Hearing loss can be split into two general types:
Conductive hearing loss: This is when sound is prevented from traveling through the outer and middle ear. Conductive hearing loss can be caused by fluid in the middle ear, an ear infection, benign tumors, or earwax. This type of hearing loss is often treatable.
Sensorineural hearing loss: This is caused by damage to the inner ear and is the most common form of permanent hearing loss. Causes include drugs that are toxic to hearing, called ototoxic drugs. Aging and some genetic diseases can also lead to this type of loss.
In some cases, an individual will have damage to the inner ear as well as a problem conducting sound. This is called mixed hearing loss. Hearing loss can also be referred to as bilateral, affecting both ears, or single-sided, affecting only one ear.
Below are a few more examples of ways in which hearing loss can occur:
Prolonged exposure to loud music can cause gradual hearing loss.
Loud noises: Being exposed to a single incredibly loud noise, such as an explosion, can reduce an individual's ability to hear.
Exposure to fairly loud noises over a long period can reduce hearing gradually. This may happen, for instance, in people who regularly use heavy machinery without ear protection.
Injury: Some injuries, such as traumatic brain injuries, can cause hearing loss. These injuries may result in a hole in the eardrum or damage to the middle ear.
Smoking: Tobacco smoking has been linked with an increased risk of sensorineural hearing loss.

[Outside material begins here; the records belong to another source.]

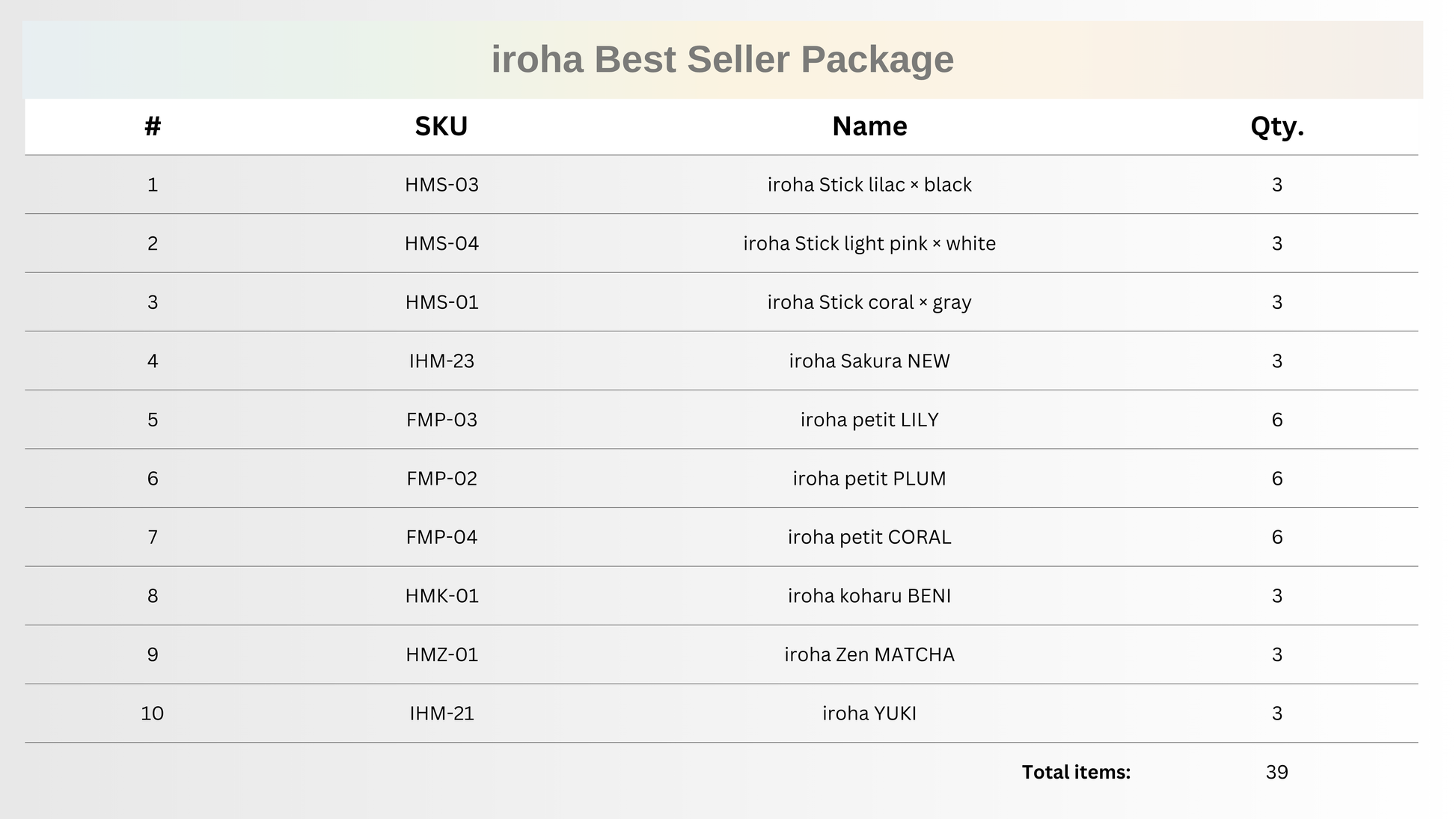1456x819 pixels.
Task: Select the Name column header
Action: click(869, 126)
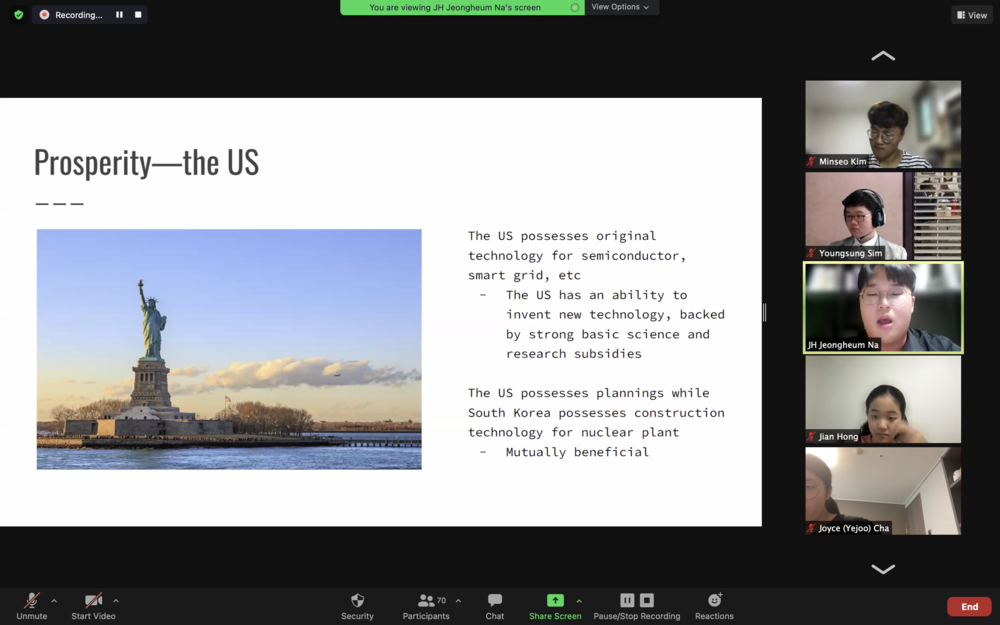Show next participants with down chevron

pyautogui.click(x=883, y=569)
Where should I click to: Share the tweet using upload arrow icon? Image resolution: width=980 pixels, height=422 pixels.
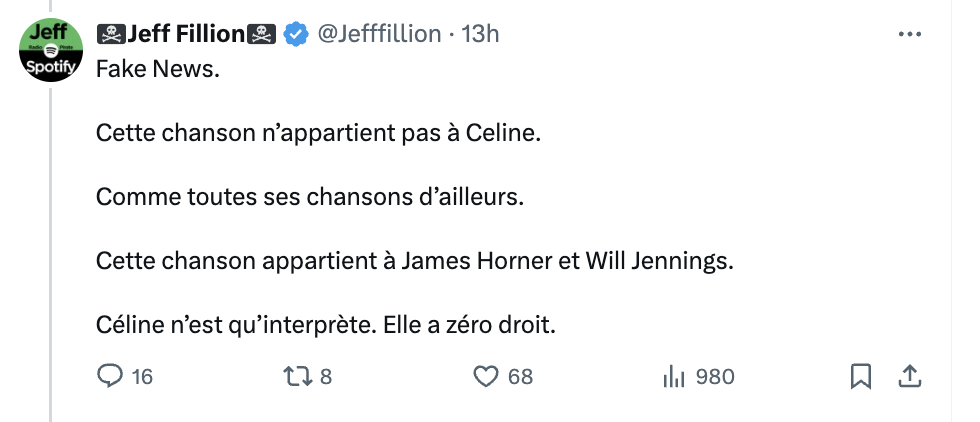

Otosclerosis: This condition affects the small bones of the middle ear. The stapes slowly fuses with the other ossicles, preventing them from moving.
Ménière's disease: This causes dizziness, sensorineural hearing loss, and tinnitus — ringing in the ears.
Acoustic neuroma: This type of tumor can cause tinnitus and gives the sensation that the ear is full.
Cholesteatoma: This is an abnormal buildup of skin cells deep within the ear. Although rare, if it is not treated, it can damage the inner ear.
Presbycusis: This describes the hearing loss that happens as we age. Sounds may seem more muffled, and conversations become harder to follow. It is the most common cause of sensorineural hearing loss.
What is earwax?
Also known as cerumen, earwax is secreted in the ear canal. It helps to protect the skin from drying out and keeps the ear canal clean.
Earwax also offers some protection against bacteria, insects, fungi, and water. It is thought to be antibacterial due to its slight acidity and the presence of lysozyme, an enzyme which breaks down bacterial cell walls.
The largest component of earwax is shed layers of skin. It also contains hair and the secretions of two glands: the ceruminous and sebaceous glands of the ear canal. Other components of earwax are fatty acids, alcohols, and cholesterol.
In a nutshell
The ears are an intricate and delicate part of our sensory system. They work in harmony with the brain to help us understand the world of sound around us. They decode sounds so well, in fact, that many of us give the miracle of hearing little thought.